The Rights Offering will expire at 4:00 p.m. (Calgary time) (the “Expiry Time“) on November 29, 2024 (the “Expiry Date“) after which time unexercised Rights will be void and of no value. Shareholders who fully exercise their Rights will be entitled to subscribe for additional Common Shares, if not all of the Common Shares have been subscribed for under the basis subscription privilege prior to the Expiry Time, subject to certain limitations set out in Western’s rights offering circular (the “Rights Circular“).
Details of the Rights Offering will be set out in the rights offering notice (the “Notice“) and the Rights Circular, which will be available under Western’s profile at www.sedarplus.ca. The Notice, a direct registration system advice (“DRS Advice“) representing the Rights, and a rights subscription form will be mailed to each registered shareholder of Western as at the record date that is resident in the Eligible Jurisdictions. Registered shareholders who wish to exercise their rights must forward the completed rights subscription form accompanying their DRS Advice, together with the applicable funds, to the subscription agent, Odyssey Trust Company, on or before the Expiry Time. Shareholders resident in the Eligible Jurisdictions who own their Common Shares through an intermediary, such as a bank, trust company, securities dealer or broker, will receive materials and instructions from their intermediary. Upon direction from the Corporation, a DRS Advice may be issued and forwarded to registered shareholders who are resident in a jurisdiction other than the Eligible Jurisdictions, if the Corporation is satisfied that the Rights Offering and subscription of Common Shares pursuant to the Rights Offering by such holder or transferee is lawful and in compliance with all applicable securities and other laws.
The Rights Offering includes an additional subscription privilege under which eligible holders of Rights who fully exercise their Rights will be entitled to subscribe for additional Common Shares, if available and subject to proration, that are not otherwise subscribed for in the Rights Offering.
Western currently has 55,401,678 Common Shares outstanding. A maximum of 55,401,678 Common Shares will be issued under the Rights Offering. If all the rights issued are validly exercised, the offering will raise gross proceeds of approximately $22,160,671.20, the net proceeds of which will be used for general corporate purposes and future acquisitions of portfolio companies or interests in portfolio companies in the insurance sector. See the Rights Circular for additional information.
Western understands that certain directors and officers of Western who own Common Shares may intend to exercise all or a portion of their Rights to purchase Common Shares under the Rights Offering.
The completion of the Rights Offering is not subject to Western receiving any minimum amount of subscriptions.
The Rights Offering is subject to regulatory approval, including the approval of the TSXV. Western has obtained conditional approval from the TSXV.

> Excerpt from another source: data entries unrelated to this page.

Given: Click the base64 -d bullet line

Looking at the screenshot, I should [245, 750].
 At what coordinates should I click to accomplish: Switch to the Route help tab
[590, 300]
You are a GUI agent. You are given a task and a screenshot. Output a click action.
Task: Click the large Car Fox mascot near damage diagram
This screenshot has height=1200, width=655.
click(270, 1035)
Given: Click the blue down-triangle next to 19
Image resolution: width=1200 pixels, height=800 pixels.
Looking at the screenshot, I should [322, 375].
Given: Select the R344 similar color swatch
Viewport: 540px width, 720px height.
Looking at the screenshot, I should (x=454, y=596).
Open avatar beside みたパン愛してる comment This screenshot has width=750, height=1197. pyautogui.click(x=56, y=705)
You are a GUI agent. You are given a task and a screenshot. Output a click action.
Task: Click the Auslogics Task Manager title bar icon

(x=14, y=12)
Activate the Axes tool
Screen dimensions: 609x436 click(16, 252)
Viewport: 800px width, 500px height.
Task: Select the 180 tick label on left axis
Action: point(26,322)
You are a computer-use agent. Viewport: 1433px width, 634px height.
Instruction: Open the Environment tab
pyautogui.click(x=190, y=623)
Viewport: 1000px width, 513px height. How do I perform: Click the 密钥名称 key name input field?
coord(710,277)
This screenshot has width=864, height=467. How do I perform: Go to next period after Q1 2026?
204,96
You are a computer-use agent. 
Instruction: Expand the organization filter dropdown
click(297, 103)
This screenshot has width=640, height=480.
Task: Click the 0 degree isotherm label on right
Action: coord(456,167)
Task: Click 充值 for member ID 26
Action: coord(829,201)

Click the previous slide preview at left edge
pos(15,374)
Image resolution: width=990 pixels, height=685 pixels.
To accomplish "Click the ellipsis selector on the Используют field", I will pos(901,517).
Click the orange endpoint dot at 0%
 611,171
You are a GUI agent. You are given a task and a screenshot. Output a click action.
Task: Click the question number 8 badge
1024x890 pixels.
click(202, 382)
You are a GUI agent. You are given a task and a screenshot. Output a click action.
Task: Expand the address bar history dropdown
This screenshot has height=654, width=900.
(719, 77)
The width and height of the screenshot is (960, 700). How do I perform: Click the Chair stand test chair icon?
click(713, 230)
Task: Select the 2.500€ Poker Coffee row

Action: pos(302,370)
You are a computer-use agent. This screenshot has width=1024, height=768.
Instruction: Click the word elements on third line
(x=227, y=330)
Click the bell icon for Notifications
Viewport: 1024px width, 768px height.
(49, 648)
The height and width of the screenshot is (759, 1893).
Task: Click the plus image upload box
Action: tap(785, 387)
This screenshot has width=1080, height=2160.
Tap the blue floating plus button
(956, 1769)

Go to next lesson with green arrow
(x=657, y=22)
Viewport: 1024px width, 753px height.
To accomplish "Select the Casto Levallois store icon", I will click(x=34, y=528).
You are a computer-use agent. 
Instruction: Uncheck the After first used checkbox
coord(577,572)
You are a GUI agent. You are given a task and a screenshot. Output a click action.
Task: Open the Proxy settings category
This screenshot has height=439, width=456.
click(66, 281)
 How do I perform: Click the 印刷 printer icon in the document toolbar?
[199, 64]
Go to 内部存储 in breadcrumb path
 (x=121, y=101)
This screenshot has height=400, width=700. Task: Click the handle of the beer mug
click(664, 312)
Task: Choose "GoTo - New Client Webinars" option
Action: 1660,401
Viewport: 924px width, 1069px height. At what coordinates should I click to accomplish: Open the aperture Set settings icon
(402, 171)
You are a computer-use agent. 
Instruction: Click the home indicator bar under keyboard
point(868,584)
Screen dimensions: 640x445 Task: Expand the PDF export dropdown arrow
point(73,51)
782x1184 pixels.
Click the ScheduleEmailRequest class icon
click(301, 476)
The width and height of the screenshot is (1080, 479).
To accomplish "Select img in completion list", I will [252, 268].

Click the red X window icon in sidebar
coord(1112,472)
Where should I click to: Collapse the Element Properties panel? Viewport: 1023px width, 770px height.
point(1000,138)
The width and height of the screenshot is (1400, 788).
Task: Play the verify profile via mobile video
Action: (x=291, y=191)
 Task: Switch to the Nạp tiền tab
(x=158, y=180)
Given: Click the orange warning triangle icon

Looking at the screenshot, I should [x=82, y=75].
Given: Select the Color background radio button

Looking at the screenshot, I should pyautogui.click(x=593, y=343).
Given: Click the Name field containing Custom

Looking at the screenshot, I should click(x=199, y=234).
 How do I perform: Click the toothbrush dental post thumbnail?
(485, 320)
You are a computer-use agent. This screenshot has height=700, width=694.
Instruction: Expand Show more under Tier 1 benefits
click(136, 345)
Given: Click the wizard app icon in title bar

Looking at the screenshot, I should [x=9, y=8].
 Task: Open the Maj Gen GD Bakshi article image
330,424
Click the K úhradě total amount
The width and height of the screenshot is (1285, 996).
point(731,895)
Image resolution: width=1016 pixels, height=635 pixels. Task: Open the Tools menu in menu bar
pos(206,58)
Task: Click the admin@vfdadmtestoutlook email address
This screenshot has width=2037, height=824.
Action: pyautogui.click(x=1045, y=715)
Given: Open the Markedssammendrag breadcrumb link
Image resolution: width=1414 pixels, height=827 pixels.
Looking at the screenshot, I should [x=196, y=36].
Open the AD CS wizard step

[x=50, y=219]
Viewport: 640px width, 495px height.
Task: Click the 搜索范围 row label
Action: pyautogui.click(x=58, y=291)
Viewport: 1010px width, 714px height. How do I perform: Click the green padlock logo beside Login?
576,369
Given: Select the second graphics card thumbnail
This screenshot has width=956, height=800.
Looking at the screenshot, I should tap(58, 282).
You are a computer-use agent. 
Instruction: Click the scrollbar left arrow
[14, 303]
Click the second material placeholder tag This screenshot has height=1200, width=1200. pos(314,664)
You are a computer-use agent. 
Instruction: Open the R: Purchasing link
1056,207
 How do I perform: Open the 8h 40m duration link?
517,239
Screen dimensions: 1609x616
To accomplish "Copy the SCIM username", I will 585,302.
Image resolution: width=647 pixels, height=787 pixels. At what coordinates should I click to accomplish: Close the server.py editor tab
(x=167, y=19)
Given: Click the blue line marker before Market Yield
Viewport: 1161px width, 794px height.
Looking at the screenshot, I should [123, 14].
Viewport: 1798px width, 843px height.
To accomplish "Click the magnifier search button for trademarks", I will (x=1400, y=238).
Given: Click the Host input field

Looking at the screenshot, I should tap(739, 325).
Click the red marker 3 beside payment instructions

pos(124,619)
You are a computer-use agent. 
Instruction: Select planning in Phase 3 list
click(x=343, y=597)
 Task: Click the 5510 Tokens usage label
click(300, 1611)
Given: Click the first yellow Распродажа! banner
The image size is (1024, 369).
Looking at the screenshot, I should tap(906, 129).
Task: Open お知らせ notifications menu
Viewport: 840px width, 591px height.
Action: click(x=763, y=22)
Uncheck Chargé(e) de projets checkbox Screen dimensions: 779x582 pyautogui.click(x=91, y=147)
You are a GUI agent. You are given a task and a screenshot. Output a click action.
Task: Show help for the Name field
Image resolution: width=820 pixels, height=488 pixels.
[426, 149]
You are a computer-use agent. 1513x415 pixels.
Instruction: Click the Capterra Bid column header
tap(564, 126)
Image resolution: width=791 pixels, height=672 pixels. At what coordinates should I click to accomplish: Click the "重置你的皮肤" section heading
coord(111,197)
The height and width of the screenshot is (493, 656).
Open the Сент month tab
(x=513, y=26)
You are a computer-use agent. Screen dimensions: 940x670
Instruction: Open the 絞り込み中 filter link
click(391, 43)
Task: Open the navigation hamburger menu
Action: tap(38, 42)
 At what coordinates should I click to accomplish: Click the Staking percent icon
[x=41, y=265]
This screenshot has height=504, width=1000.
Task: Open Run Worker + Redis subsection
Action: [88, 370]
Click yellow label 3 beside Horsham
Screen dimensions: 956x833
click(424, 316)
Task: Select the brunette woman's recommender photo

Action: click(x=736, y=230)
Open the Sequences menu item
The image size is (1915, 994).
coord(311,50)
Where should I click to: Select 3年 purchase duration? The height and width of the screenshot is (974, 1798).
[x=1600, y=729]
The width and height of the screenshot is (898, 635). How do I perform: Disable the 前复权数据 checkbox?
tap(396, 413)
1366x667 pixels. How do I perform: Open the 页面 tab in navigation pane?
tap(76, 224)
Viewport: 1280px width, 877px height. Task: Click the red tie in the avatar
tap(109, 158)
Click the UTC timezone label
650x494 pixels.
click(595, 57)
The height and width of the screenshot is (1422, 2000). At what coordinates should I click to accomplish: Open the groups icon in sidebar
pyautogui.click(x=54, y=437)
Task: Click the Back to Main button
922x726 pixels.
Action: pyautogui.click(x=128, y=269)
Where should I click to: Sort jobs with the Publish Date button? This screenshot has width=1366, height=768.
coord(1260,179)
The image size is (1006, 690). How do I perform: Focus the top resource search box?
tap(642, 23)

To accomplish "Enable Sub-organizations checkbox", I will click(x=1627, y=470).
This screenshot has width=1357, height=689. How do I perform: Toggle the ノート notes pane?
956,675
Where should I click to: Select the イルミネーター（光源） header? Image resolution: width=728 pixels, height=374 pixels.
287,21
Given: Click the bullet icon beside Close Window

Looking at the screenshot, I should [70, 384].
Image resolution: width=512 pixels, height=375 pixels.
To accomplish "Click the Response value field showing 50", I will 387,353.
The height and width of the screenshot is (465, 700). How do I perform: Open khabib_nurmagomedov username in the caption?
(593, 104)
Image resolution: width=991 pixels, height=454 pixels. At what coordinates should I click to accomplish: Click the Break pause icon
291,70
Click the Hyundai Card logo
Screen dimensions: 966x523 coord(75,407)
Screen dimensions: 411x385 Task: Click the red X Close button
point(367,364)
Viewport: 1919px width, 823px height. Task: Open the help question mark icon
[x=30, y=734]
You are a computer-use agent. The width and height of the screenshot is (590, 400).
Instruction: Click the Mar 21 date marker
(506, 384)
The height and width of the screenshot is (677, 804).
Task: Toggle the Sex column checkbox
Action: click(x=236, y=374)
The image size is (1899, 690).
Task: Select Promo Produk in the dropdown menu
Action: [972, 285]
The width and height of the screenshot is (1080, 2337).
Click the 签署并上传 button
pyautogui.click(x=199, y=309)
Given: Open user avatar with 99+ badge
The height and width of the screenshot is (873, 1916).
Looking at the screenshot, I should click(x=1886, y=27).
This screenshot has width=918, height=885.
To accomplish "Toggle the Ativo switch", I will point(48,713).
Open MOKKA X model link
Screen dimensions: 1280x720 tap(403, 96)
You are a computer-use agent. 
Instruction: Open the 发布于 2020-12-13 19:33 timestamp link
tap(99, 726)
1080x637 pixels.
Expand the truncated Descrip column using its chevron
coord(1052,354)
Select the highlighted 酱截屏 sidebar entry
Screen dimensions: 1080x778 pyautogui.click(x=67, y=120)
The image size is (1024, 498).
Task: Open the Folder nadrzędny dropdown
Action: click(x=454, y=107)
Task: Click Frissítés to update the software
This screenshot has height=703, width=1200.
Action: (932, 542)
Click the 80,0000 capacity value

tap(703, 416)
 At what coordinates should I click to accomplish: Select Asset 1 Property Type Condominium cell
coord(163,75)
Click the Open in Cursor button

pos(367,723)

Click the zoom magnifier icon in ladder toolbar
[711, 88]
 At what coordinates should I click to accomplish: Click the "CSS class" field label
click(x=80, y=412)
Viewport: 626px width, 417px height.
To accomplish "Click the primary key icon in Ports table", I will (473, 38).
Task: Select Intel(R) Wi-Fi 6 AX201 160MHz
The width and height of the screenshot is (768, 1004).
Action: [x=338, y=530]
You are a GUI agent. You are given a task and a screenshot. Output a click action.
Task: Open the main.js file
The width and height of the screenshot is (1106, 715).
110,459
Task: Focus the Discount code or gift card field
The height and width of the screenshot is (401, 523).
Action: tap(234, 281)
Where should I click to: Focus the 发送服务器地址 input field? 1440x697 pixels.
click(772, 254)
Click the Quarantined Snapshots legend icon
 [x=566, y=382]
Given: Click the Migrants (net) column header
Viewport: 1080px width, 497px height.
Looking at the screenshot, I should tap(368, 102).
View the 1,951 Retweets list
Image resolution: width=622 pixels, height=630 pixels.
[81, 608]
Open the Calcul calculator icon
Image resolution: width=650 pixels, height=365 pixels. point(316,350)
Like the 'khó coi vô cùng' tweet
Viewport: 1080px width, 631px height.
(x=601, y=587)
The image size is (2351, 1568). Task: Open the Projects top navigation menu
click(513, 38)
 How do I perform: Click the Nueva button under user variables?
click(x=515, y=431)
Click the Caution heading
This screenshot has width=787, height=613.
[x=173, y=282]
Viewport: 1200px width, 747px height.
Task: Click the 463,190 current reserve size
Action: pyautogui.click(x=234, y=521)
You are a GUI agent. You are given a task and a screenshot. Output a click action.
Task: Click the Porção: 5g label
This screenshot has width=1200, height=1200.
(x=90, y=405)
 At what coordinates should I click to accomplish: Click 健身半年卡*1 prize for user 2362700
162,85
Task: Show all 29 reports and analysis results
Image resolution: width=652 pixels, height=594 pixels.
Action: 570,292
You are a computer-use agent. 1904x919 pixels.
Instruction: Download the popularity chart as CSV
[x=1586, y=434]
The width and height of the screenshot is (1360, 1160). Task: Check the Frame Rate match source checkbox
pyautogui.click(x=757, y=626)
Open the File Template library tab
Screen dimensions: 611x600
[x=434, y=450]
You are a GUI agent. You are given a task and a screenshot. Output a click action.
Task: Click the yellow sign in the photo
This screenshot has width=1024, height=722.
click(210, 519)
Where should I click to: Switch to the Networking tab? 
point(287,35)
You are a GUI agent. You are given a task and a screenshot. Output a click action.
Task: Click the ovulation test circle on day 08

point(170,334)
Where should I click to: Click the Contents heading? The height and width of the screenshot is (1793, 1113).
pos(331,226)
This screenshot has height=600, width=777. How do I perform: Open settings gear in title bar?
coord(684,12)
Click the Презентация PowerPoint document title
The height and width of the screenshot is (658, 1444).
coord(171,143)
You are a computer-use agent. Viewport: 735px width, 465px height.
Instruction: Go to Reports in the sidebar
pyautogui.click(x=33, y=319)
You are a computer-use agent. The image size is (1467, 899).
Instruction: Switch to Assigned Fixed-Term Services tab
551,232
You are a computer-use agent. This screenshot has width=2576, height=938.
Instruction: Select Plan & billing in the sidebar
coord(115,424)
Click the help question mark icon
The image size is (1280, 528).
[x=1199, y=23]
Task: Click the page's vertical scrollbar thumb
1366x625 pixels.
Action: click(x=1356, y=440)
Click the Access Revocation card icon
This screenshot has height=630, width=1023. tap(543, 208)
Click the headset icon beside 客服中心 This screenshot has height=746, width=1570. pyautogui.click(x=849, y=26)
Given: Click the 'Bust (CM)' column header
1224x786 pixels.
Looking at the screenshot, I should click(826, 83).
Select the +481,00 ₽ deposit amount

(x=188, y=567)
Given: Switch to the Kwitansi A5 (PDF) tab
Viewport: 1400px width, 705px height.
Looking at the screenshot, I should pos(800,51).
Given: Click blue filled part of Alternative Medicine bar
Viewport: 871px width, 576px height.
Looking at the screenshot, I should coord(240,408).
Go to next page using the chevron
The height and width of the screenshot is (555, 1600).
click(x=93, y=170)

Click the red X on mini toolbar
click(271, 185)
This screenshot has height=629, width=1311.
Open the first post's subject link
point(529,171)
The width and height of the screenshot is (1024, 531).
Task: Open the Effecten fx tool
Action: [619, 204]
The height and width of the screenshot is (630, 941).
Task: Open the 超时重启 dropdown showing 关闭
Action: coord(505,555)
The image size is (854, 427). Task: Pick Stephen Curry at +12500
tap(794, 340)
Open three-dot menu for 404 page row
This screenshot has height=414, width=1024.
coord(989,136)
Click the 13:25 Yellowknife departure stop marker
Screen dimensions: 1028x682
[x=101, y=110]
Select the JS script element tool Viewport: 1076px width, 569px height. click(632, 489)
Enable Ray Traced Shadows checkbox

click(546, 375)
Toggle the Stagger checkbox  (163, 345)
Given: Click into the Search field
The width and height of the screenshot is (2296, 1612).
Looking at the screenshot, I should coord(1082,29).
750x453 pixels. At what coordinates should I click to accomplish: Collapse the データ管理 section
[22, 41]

This news release shall not constitute an offer to sell or the solicitation of an offer to buy securities in the United States, nor shall there be any sale of the securities in any jurisdiction in which such offer, solicitation or sale would be unlawful. The Rights being offered have not been, nor will they be, registered under the 1933 Act or under any U.S. state securities laws, and may not be offered or sold in the United States absent registration or an applicable exemption from the registration requirements of the 1933 Act, as amended, and applicable state securities laws.
Western also announces that it has appointed Cormark Securities Inc. and Raymond James Ltd. as advisors in relation to its private placement of units (“Units”) announced on August 30, 2024 and September 26, 2024 (the “Private Placement”). The Private Placement is to accredited investors at a price of $0.40 per Unit for gross proceeds of up to $25,000,000. The Private Placement also has a potential $5,000,000 overallotment of Units. Each Unit will consist of one Common Share and one warrant to purchase a Common Share (each a “Warrant“), with each Warrant exercisable to purchase one (1) additional Common Share for a period of five years from the date of closing of the Private Placement at an exercise price of $0.47 per share. The Common Shares and Warrants issuable in the Private Placement will be subject to a 4 month hold period. The Private Placement is expected to close in late November or early December 2024.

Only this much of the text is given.